A scene from the film Never Say Die [Photo/Mtime] |
The film follows Ai Disheng, a mixed-martial arts fighter accused of taking a nosedive for a hefty cash pay-off during a heated championship match.
His career-ending scandal, along with a damning video that catches him on camera opening a duffle bag chock-full of payola, was exposed by Ma Xiao, his reporter nemesis, a famous, arrogant, ace journalist whose history of hard-hitting exposes has left her believing she can never get it wrong. Naturally, they loathe each other.
Things take a bizarre spin when he and she collide by a swimming pool, accidentally lock lips, and fall into the water just as lightning strikes.
Naturally - as fantasies go - their consciousness mystically switches bodies, leaving his in her body and hers in his. What follows is a parade of hilarious gender-crossed situations and misunderstandings that tug at your heart-strings while they tickle your funny bone.
But the film goes beyond mere slapstick and pratfalls. There are few stories in life as satisfying as watching someone who's been wrongfully vilified regain their good reputation while the bad-guy who framed him gets his comeuppance.
And if you can roll in a "feel good" love story and an underdog sports triumph too, chances are you'll hit a gland slam and take home the winning trophy.
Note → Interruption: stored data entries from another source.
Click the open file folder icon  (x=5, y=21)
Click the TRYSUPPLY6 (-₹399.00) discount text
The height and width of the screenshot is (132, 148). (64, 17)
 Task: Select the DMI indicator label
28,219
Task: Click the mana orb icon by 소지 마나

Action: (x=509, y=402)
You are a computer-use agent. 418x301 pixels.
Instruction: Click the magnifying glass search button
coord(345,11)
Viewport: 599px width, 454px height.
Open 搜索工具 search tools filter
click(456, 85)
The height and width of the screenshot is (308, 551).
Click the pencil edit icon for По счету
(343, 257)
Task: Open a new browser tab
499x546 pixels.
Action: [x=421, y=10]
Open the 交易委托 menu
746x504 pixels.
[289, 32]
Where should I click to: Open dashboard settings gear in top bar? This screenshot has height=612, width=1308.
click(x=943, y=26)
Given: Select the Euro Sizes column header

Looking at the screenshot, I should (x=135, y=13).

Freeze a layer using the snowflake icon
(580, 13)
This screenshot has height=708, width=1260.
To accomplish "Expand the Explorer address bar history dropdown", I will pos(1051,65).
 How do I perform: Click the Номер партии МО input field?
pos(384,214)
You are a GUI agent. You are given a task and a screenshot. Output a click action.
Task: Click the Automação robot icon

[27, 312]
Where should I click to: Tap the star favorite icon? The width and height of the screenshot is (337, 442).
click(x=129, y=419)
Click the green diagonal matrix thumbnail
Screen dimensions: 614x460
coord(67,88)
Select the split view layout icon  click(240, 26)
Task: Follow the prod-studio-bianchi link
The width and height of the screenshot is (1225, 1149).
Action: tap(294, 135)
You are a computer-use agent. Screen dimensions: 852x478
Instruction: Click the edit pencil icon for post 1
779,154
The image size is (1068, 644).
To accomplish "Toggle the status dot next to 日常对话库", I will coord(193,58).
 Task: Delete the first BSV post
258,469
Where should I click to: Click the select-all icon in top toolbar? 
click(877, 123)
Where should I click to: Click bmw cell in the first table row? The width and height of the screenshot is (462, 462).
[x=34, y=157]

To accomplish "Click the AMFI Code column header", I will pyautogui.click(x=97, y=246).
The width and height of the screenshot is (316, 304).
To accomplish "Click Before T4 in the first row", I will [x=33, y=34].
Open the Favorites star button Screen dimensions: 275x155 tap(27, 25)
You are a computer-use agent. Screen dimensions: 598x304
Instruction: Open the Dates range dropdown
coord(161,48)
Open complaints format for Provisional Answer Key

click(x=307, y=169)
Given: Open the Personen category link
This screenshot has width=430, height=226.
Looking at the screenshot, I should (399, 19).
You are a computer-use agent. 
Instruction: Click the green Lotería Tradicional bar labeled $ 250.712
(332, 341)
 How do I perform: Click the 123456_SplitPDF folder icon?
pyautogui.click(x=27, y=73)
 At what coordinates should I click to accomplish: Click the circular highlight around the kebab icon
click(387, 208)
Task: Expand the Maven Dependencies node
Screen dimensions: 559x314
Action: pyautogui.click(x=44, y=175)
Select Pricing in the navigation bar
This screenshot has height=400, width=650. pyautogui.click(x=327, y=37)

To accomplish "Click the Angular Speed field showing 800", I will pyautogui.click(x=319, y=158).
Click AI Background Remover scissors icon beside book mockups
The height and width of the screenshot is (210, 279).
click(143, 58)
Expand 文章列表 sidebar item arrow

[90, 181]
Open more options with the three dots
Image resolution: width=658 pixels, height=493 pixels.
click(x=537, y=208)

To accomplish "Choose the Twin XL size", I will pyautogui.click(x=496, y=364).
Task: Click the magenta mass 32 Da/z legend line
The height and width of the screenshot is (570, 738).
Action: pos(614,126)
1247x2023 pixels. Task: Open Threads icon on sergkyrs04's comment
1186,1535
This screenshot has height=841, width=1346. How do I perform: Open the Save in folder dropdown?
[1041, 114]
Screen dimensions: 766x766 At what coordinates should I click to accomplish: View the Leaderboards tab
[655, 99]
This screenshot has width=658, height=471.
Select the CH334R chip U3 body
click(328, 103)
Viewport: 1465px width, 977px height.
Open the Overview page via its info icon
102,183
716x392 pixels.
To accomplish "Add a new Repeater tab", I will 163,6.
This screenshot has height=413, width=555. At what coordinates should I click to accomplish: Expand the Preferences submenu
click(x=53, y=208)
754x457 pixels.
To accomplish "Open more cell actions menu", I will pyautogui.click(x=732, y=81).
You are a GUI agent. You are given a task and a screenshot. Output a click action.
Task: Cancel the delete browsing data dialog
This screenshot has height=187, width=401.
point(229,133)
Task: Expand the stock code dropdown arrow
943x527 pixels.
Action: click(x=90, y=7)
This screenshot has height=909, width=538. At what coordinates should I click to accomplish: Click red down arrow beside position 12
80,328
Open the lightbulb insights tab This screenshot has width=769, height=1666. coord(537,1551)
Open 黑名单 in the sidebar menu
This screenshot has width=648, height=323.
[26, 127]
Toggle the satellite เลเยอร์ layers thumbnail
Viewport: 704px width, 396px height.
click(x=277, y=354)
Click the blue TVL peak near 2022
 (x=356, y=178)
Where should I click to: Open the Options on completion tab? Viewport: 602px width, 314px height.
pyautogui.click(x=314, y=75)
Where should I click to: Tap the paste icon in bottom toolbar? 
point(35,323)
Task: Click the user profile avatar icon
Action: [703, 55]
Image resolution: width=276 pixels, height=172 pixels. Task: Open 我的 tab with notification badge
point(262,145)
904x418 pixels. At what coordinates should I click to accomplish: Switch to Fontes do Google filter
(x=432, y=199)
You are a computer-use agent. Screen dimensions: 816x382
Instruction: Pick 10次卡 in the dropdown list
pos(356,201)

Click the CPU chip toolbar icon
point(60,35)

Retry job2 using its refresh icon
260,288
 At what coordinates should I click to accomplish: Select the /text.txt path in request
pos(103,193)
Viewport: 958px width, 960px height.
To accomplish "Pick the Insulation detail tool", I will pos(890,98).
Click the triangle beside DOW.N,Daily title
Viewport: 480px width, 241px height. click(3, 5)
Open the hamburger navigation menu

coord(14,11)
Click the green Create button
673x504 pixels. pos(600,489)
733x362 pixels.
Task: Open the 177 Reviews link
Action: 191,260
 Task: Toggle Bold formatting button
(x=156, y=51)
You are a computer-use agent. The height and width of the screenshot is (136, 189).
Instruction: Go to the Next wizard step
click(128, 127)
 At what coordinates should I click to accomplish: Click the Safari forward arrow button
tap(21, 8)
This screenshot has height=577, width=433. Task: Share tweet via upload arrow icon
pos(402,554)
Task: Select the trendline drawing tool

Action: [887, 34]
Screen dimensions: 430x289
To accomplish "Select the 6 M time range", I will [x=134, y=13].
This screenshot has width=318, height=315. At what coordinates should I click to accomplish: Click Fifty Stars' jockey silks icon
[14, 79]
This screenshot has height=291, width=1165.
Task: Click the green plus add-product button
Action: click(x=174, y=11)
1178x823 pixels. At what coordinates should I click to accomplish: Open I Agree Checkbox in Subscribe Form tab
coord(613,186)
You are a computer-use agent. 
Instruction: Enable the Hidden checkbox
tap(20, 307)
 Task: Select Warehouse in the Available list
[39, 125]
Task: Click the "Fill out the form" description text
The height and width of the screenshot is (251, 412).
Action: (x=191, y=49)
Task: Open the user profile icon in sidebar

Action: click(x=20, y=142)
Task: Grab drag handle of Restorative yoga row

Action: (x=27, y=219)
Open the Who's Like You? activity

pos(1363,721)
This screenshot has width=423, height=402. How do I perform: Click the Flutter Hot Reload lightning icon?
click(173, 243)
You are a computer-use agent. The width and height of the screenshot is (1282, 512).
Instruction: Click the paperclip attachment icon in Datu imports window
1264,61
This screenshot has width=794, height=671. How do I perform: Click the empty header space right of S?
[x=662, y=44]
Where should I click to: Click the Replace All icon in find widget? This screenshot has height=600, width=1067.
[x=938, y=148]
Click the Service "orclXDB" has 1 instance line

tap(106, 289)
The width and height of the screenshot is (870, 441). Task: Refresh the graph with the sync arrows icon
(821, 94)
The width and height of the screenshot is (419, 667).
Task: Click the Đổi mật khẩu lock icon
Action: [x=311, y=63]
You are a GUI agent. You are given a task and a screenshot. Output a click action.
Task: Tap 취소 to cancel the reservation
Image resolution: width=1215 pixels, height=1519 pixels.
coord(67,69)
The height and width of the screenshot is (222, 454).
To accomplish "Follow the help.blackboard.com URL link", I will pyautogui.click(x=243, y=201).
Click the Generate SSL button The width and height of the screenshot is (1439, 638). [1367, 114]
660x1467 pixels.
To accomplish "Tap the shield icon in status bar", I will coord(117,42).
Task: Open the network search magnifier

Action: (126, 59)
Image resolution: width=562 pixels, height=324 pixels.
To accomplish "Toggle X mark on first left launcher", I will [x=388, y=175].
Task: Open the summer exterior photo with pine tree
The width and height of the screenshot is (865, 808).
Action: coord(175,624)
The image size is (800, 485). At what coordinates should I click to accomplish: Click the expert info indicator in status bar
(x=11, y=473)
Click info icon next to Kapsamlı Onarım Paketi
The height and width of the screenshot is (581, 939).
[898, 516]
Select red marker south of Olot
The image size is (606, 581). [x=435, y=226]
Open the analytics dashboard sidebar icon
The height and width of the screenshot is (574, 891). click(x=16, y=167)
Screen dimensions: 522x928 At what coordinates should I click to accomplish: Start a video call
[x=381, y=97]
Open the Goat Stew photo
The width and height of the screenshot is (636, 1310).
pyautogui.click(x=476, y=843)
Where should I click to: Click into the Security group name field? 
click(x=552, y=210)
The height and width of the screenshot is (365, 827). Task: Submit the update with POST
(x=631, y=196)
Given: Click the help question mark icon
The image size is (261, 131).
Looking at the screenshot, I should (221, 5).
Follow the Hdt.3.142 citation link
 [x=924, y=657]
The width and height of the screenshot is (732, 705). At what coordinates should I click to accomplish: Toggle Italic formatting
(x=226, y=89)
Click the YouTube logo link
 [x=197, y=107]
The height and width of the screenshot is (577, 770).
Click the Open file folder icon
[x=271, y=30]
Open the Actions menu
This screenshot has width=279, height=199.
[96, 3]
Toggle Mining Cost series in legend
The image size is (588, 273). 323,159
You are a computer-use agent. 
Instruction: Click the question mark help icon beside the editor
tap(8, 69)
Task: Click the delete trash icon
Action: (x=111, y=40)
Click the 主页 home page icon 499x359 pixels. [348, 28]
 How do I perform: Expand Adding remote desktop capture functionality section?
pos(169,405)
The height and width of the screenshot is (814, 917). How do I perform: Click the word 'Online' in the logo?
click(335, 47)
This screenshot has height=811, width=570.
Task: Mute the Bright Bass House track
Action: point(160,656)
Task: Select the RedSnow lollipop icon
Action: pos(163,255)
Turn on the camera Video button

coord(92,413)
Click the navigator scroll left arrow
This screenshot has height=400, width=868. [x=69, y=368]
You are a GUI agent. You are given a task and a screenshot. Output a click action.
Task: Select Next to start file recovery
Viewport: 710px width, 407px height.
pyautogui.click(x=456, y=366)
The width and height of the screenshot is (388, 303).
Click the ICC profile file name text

Never Say Die did that in spades.
The directors reunited Chinese comedic stars, Ai Lun and Ma Li, the leads from Mahua's previous blockbuster smash, Goodbye Mr. Loser (226 million US dollars in 2016), whose experience in comedic theater made them perfectly-suited for these roles.
"The film's success owns much to the actors' skill. They were professional and impressive and their body language really fit the story's comedy," filmgoer Yu Hong told Xinhua.
Both leads were able to walk a delicate line between projecting "too little" and "too much." Many comedies fail when the film or the actors try too hard and lose that fresh, spontaneous sense of fun or whimsy.
But Allen Ai manages the difficult task of playing both a manly, though somewhat feckless, professional fighter and a slightly-hysterical girly-man without being too swishy or blatantly insulting.
Li Ma is equally adept at playing both a powerful, sophisticated female executive and a crotch-scratching, breast-ogling, beer-swilling guy.
Allen and Li's on-screen chemistry builds nicely to an unsurprising, but still-gratifying romantic conclusion.
With this scrappy film still duking it out in theaters with the majors, it's already proved it's got the stuff of champions.